Click-target data:
* * * *

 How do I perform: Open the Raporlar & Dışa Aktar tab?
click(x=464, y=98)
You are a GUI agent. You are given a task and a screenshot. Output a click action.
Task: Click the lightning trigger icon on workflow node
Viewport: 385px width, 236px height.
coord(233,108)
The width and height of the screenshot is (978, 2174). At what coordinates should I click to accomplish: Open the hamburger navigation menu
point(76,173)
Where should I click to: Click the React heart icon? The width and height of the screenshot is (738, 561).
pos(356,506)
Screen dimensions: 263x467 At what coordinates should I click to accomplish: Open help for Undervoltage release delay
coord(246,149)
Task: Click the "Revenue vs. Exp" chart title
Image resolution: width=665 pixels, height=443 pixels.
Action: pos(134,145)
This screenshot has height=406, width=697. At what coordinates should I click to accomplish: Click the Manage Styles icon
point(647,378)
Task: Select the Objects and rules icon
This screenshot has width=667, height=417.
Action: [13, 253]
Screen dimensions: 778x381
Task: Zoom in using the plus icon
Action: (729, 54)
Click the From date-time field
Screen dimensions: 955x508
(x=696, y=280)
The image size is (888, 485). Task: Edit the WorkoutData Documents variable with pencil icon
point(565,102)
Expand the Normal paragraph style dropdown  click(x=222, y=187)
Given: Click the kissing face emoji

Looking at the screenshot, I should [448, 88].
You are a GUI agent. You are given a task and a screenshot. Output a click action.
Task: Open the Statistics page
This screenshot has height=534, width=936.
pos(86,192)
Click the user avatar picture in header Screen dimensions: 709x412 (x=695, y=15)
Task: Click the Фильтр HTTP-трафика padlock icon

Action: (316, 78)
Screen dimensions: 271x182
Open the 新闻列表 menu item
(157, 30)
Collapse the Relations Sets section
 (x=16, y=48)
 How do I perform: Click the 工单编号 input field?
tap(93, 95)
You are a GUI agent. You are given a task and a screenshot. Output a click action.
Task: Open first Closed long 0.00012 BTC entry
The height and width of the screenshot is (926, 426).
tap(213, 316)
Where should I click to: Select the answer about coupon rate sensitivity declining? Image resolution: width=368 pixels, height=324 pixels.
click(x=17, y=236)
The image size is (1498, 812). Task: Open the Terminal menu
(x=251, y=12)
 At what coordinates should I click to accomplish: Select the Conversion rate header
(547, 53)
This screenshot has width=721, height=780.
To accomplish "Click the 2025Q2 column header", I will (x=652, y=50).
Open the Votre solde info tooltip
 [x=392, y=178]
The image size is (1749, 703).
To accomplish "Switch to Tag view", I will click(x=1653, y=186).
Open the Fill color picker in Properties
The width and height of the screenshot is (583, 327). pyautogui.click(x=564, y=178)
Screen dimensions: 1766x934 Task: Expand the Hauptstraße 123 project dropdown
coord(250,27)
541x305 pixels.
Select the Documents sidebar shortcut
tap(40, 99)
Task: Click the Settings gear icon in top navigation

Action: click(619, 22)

* * * *

AIM OF THE EXERCISE: Rewrite the items above as a JSON list of strings, one string per line, leaving out blank lines.

OUTPUT OF THE TASK:
[
  " How do I perform: Open the Raporlar & Dışa Aktar tab?",
  "click(x=464, y=98)",
  "You are a GUI agent. You are given a task and a screenshot. Output a click action.",
  "Task: Click the lightning trigger icon on workflow node",
  "Viewport: 385px width, 236px height.",
  "coord(233,108)",
  "The width and height of the screenshot is (978, 2174). At what coordinates should I click to accomplish: Open the hamburger navigation menu",
  "point(76,173)",
  "Where should I click to: Click the React heart icon? The width and height of the screenshot is (738, 561).",
  "pos(356,506)",
  "Screen dimensions: 263x467 At what coordinates should I click to accomplish: Open help for Undervoltage release delay",
  "coord(246,149)",
  "Task: Click the \"Revenue vs. Exp\" chart title",
  "Image resolution: width=665 pixels, height=443 pixels.",
  "Action: pos(134,145)",
  "This screenshot has height=406, width=697. At what coordinates should I click to accomplish: Click the Manage Styles icon",
  "point(647,378)",
  "Task: Select the Objects and rules icon",
  "This screenshot has width=667, height=417.",
  "Action: [13, 253]",
  "Screen dimensions: 778x381",
  "Task: Zoom in using the plus icon",
  "Action: (729, 54)",
  "Click the From date-time field",
  "Screen dimensions: 955x508",
  "(x=696, y=280)",
  "The image size is (888, 485). Task: Edit the WorkoutData Documents variable with pencil icon",
  "point(565,102)",
  "Expand the Normal paragraph style dropdown  click(x=222, y=187)",
  "Given: Click the kissing face emoji",
  "Looking at the screenshot, I should [448, 88].",
  "You are a GUI agent. You are given a task and a screenshot. Output a click action.",
  "Task: Open the Statistics page",
  "This screenshot has height=534, width=936.",
  "pos(86,192)",
  "Click the user avatar picture in header Screen dimensions: 709x412 (x=695, y=15)",
  "Task: Click the Фильтр HTTP-трафика padlock icon",
  "Action: (316, 78)",
  "Screen dimensions: 271x182",
  "Open the 新闻列表 menu item",
  "(157, 30)",
  "Collapse the Relations Sets section",
  " (x=16, y=48)",
  " How do I perform: Click the 工单编号 input field?",
  "tap(93, 95)",
  "You are a GUI agent. You are given a task and a screenshot. Output a click action.",
  "Task: Open first Closed long 0.00012 BTC entry",
  "The height and width of the screenshot is (926, 426).",
  "tap(213, 316)",
  "Where should I click to: Select the answer about coupon rate sensitivity declining? Image resolution: width=368 pixels, height=324 pixels.",
  "click(x=17, y=236)",
  "The image size is (1498, 812). Task: Open the Terminal menu",
  "(x=251, y=12)",
  " At what coordinates should I click to accomplish: Select the Conversion rate header",
  "(547, 53)",
  "This screenshot has width=721, height=780.",
  "To accomplish \"Click the 2025Q2 column header\", I will (x=652, y=50).",
  "Open the Votre solde info tooltip",
  " [x=392, y=178]",
  "The image size is (1749, 703).",
  "To accomplish \"Switch to Tag view\", I will click(x=1653, y=186).",
  "Open the Fill color picker in Properties",
  "The width and height of the screenshot is (583, 327). pyautogui.click(x=564, y=178)",
  "Screen dimensions: 1766x934 Task: Expand the Hauptstraße 123 project dropdown",
  "coord(250,27)",
  "541x305 pixels.",
  "Select the Documents sidebar shortcut",
  "tap(40, 99)",
  "Task: Click the Settings gear icon in top navigation",
  "Action: click(619, 22)"
]